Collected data
>>

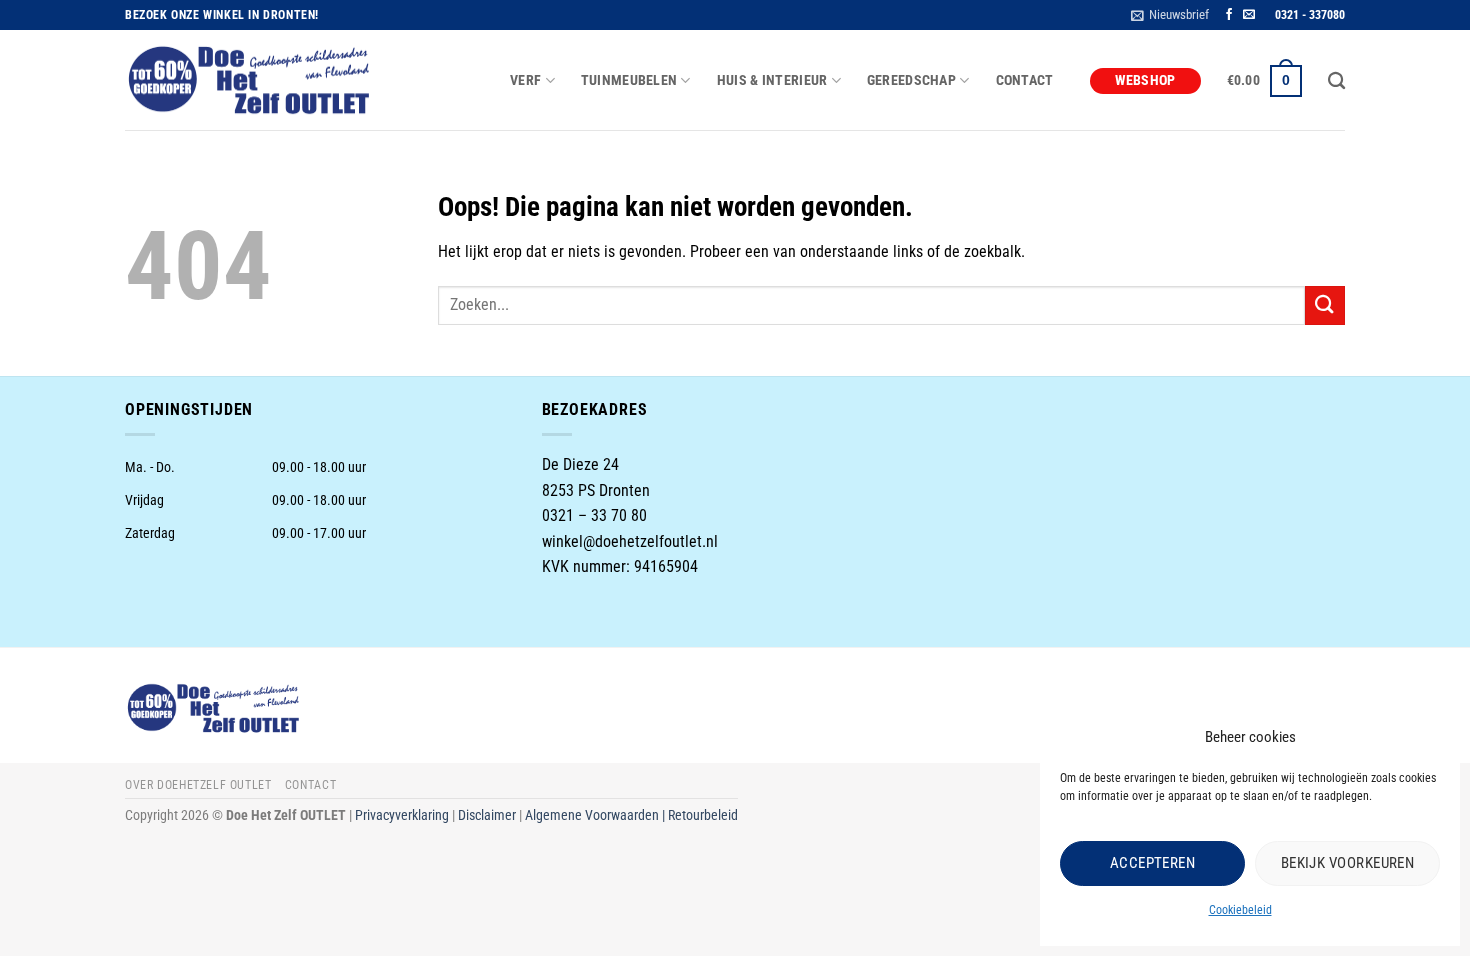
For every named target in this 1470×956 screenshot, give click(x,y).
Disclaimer (487, 815)
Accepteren (1153, 863)
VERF (525, 80)
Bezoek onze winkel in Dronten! (222, 15)
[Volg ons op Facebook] (1229, 15)
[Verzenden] (1325, 305)
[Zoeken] (1336, 81)
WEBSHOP (1145, 80)
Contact (1025, 80)
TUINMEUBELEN (629, 80)
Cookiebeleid (1240, 910)
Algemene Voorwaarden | (596, 815)
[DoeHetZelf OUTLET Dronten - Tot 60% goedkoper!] (250, 81)
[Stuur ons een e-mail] (1249, 15)
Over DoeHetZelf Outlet (198, 785)
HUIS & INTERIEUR (772, 80)
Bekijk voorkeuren (1348, 863)
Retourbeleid (703, 815)
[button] (1170, 15)
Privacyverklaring (402, 815)
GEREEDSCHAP (911, 80)
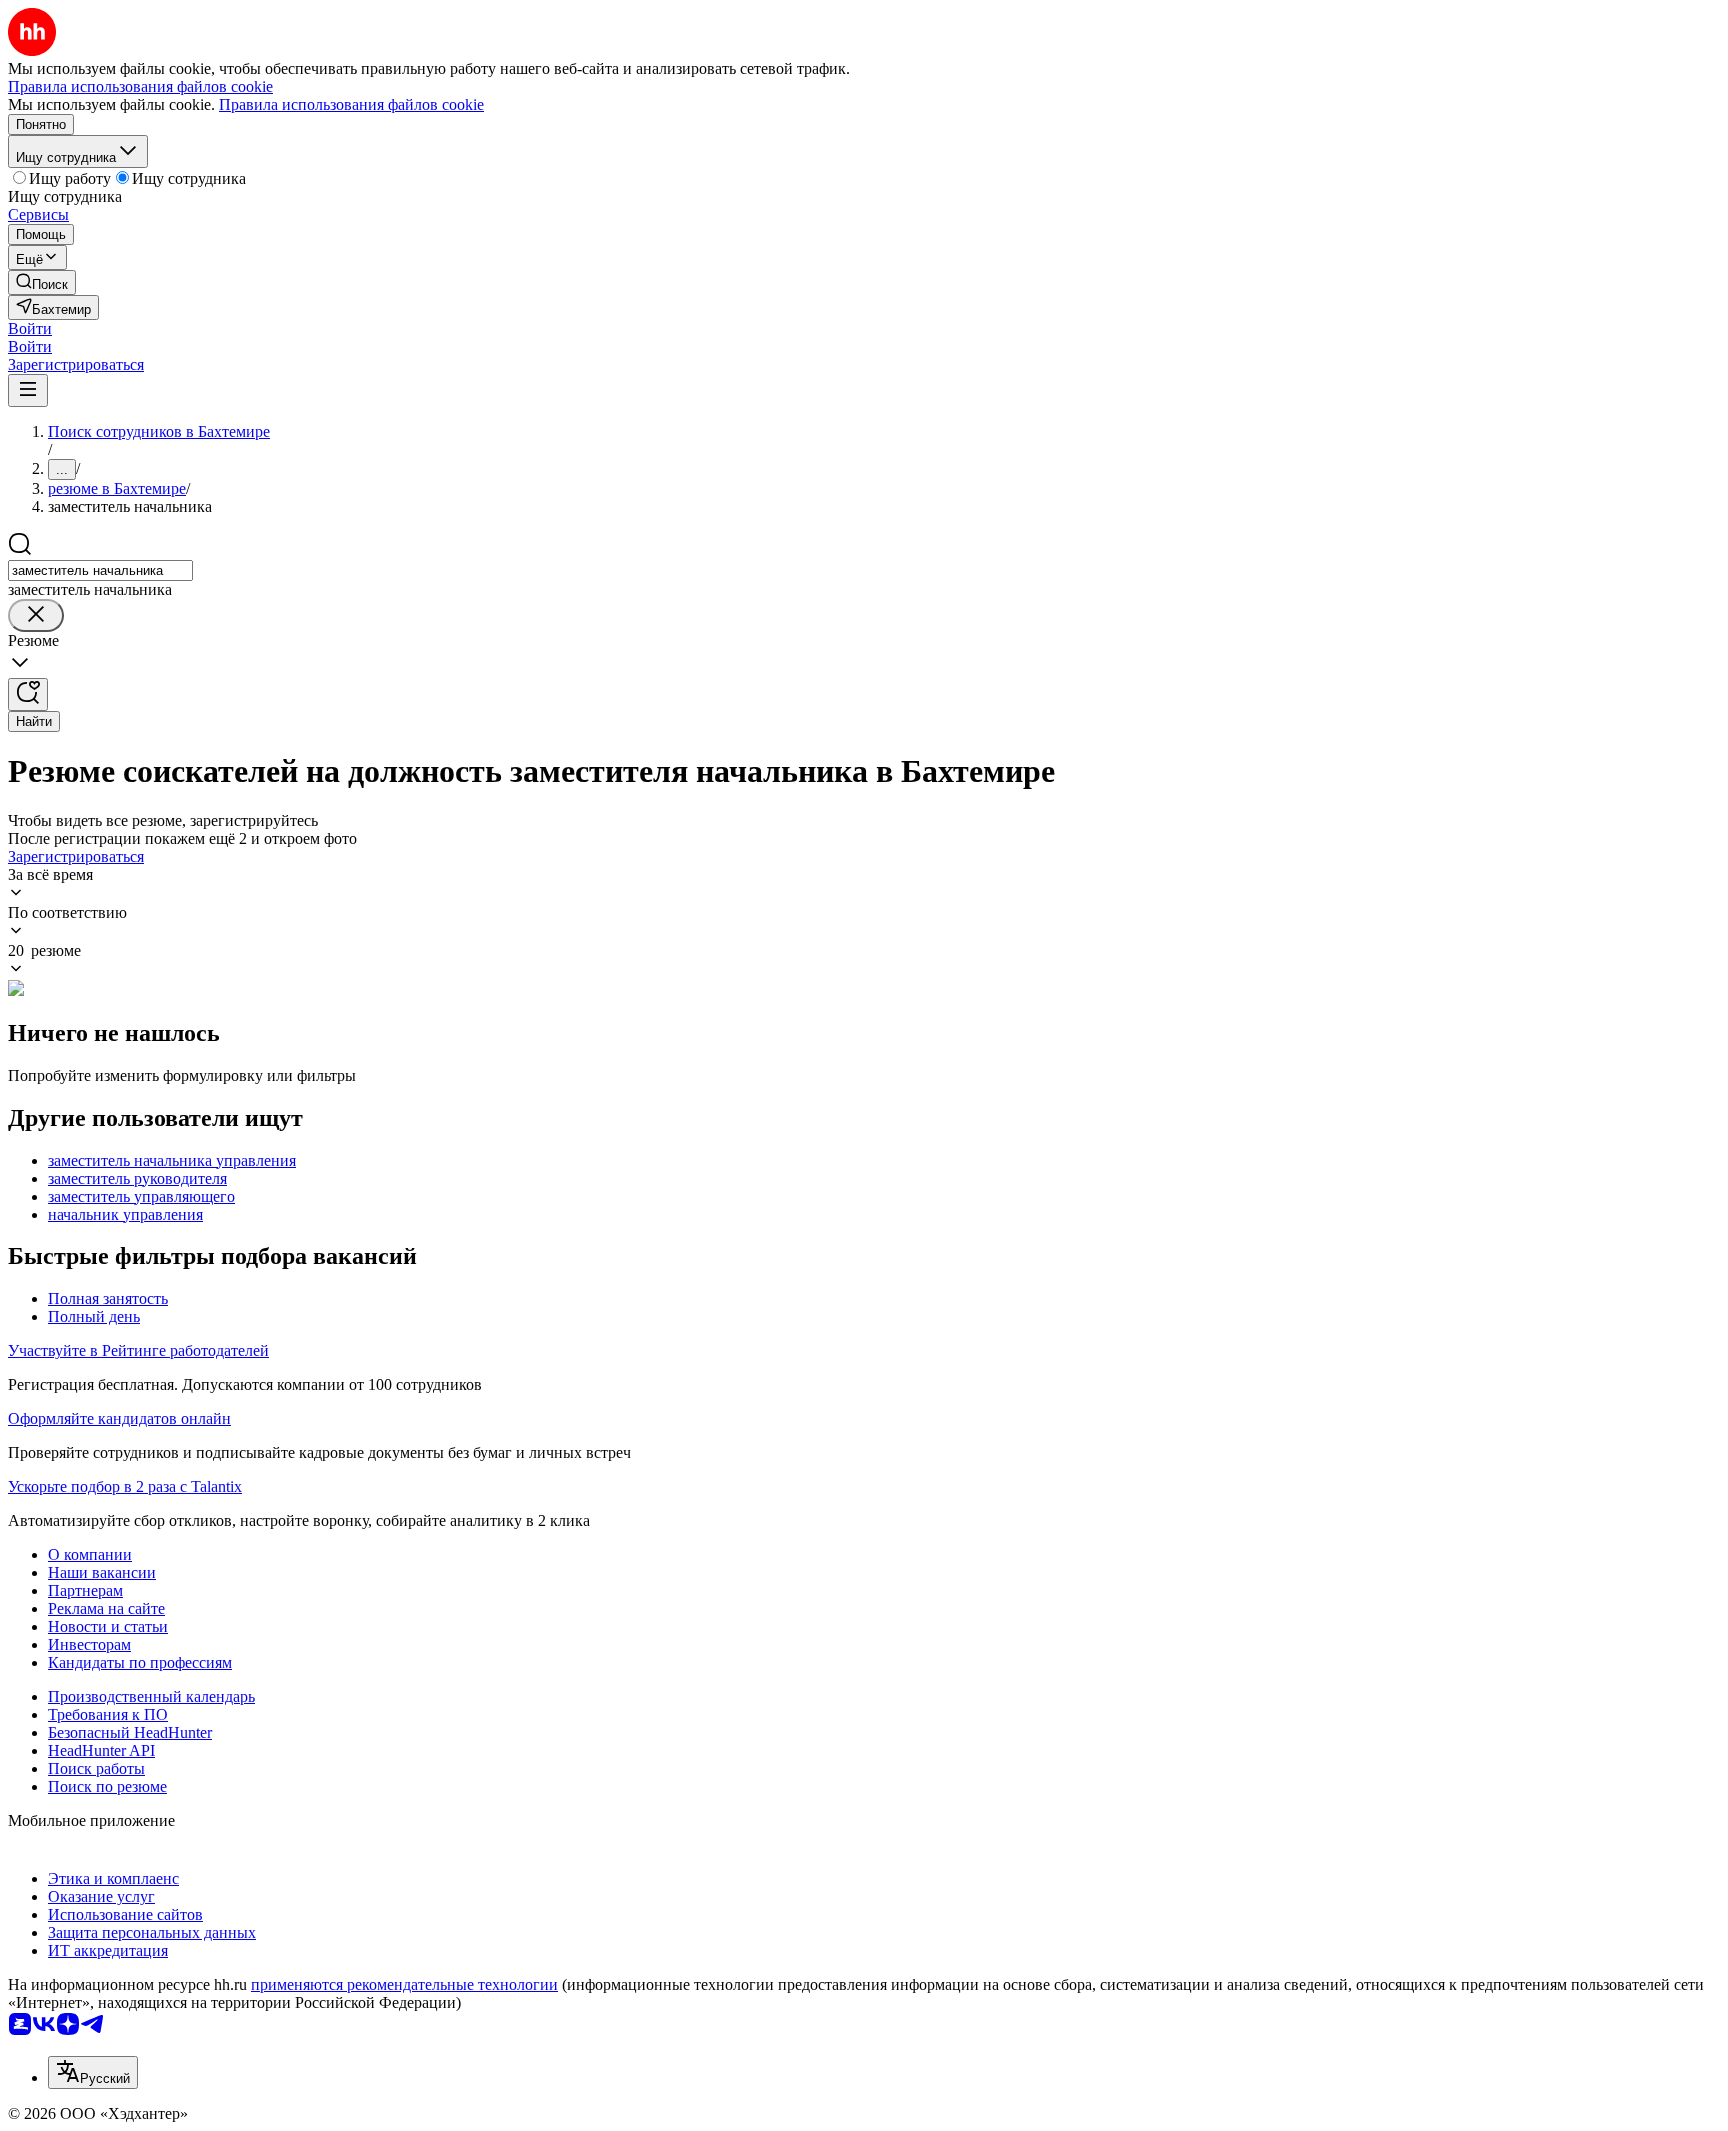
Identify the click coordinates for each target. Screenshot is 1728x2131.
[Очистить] (36, 615)
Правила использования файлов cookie (351, 104)
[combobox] (100, 570)
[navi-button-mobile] (28, 390)
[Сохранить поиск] (28, 694)
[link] (42, 282)
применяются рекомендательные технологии (404, 1984)
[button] (30, 328)
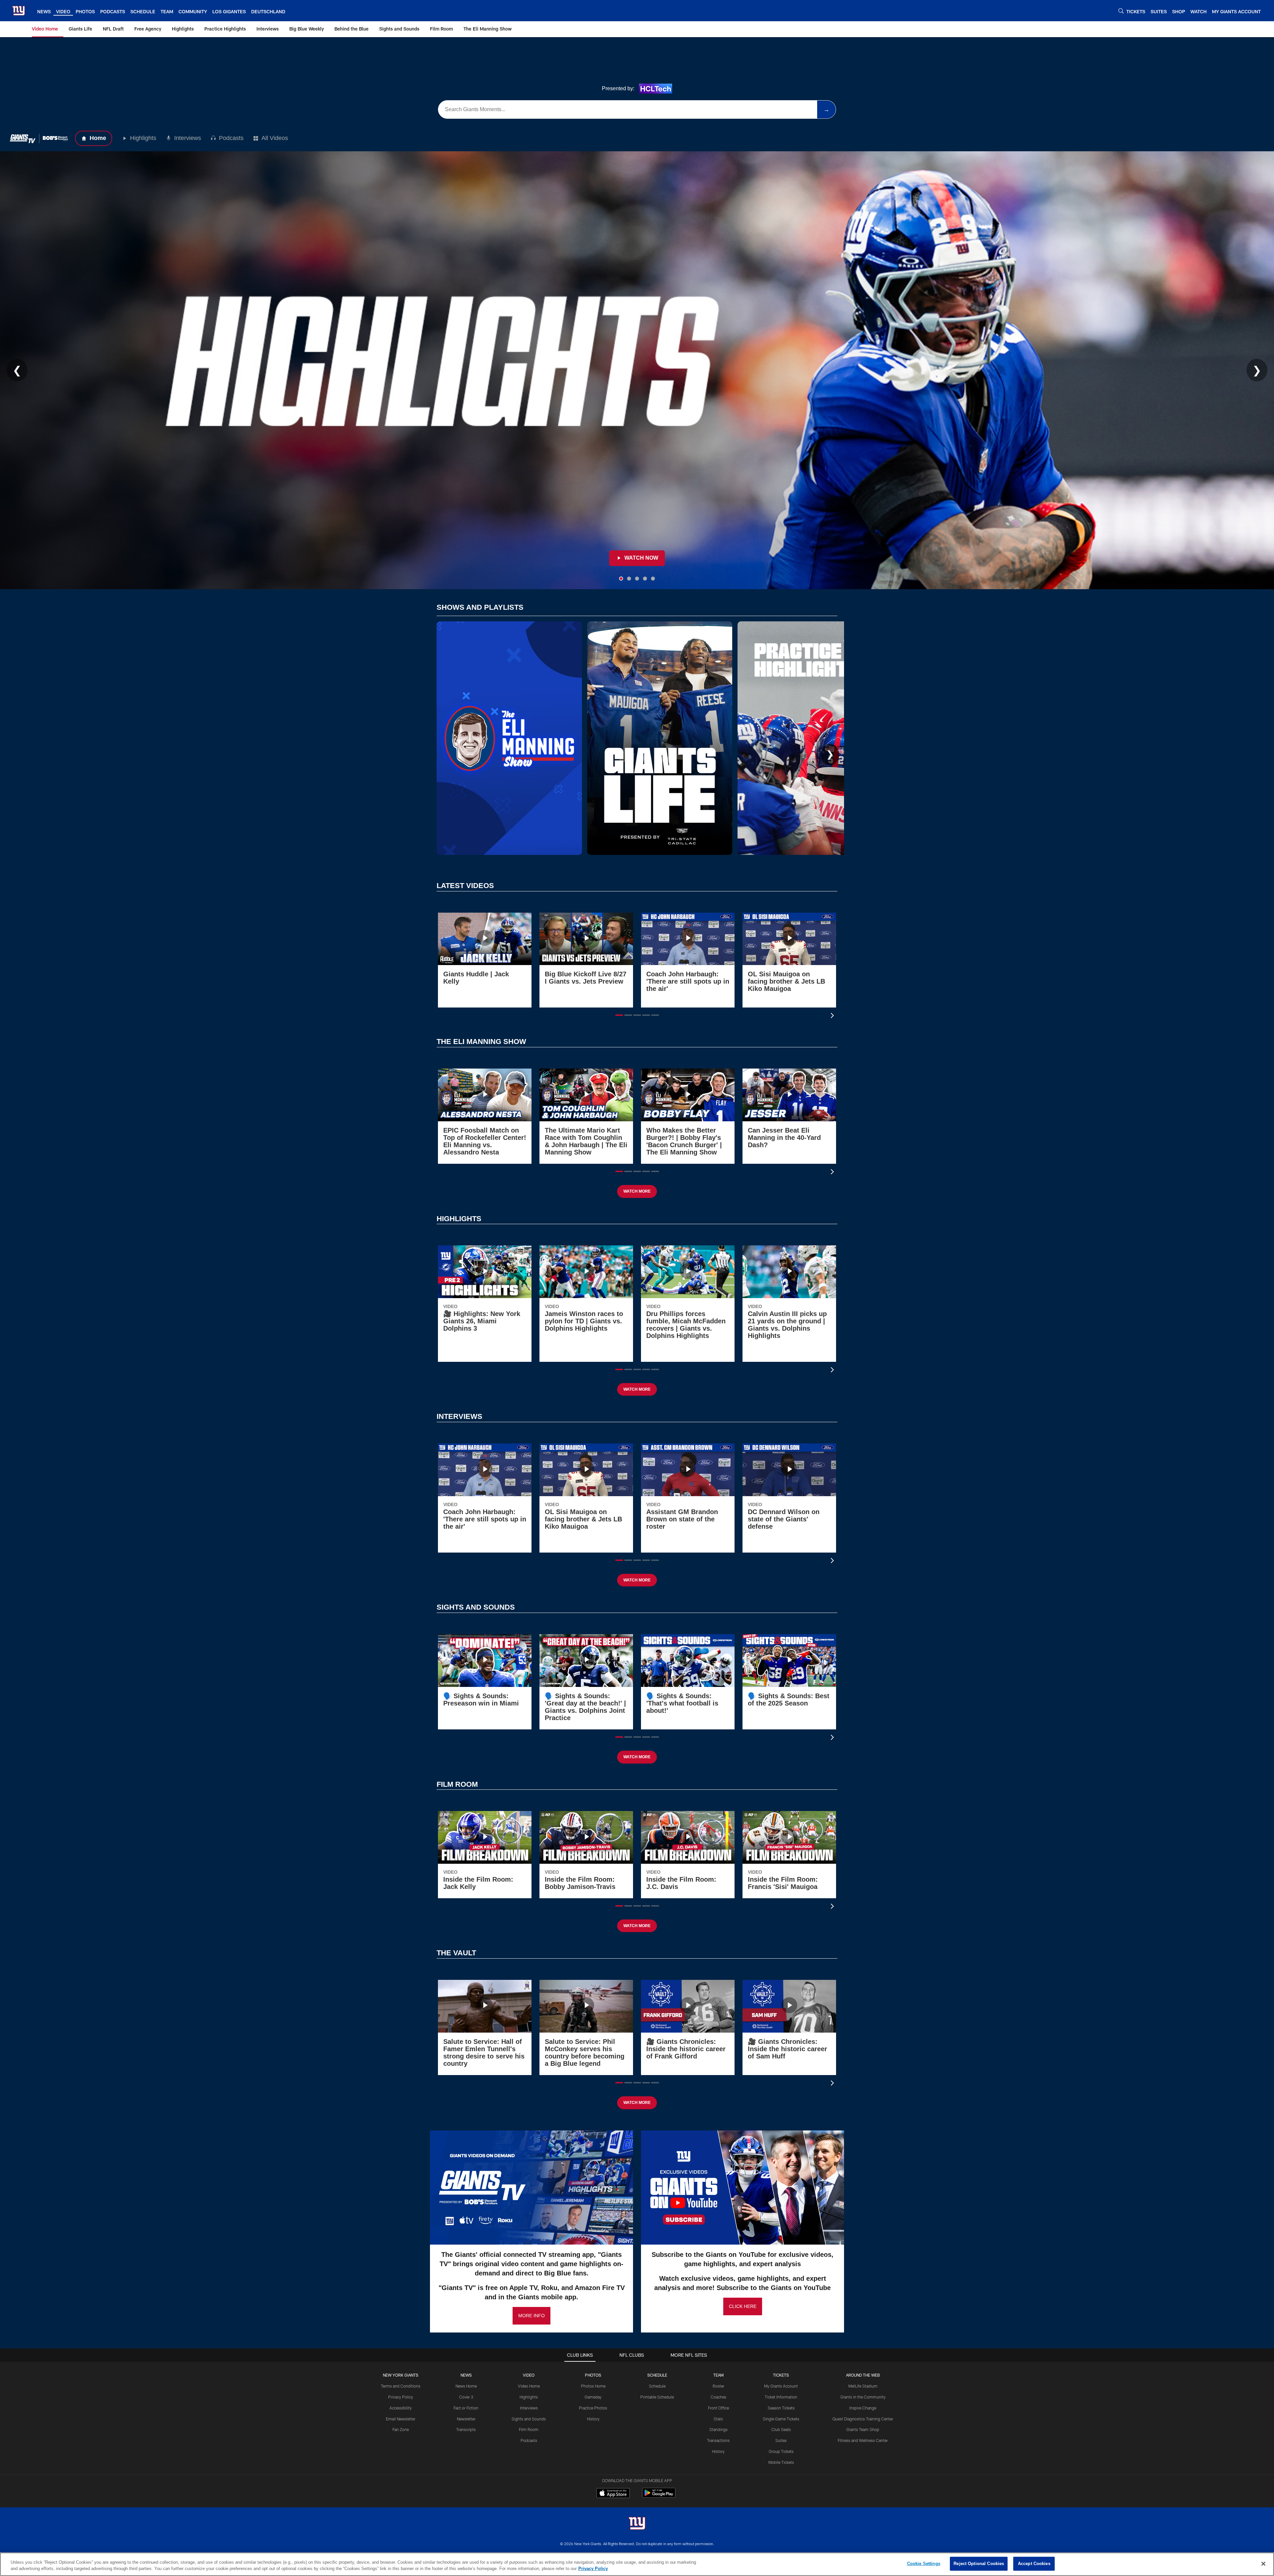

<<

Return an exact copy of the data above, apart from any pictures.

For every named target in this 1470×956 screenshot, give click(x,y).
Disclaimer (487, 815)
Accepteren (1153, 863)
VERF (525, 80)
Bezoek onze winkel in Dronten! (222, 15)
[Volg ons op Facebook] (1229, 15)
[Verzenden] (1325, 305)
[Zoeken] (1336, 81)
WEBSHOP (1145, 80)
Contact (1025, 80)
TUINMEUBELEN (629, 80)
Cookiebeleid (1240, 910)
Algemene Voorwaarden | (596, 815)
[DoeHetZelf OUTLET Dronten - Tot 60% goedkoper!] (250, 81)
[Stuur ons een e-mail] (1249, 15)
Over DoeHetZelf Outlet (198, 785)
HUIS & INTERIEUR (772, 80)
Bekijk voorkeuren (1348, 863)
Retourbeleid (703, 815)
[button] (1170, 15)
Privacyverklaring (402, 815)
GEREEDSCHAP (911, 80)
Identify the click coordinates for each target. Screenshot is 1728x2131.
[Очистить] (36, 615)
Правила использования файлов cookie (351, 104)
[combobox] (100, 570)
[navi-button-mobile] (28, 390)
[Сохранить поиск] (28, 694)
[link] (42, 282)
применяются рекомендательные технологии (404, 1984)
[button] (30, 328)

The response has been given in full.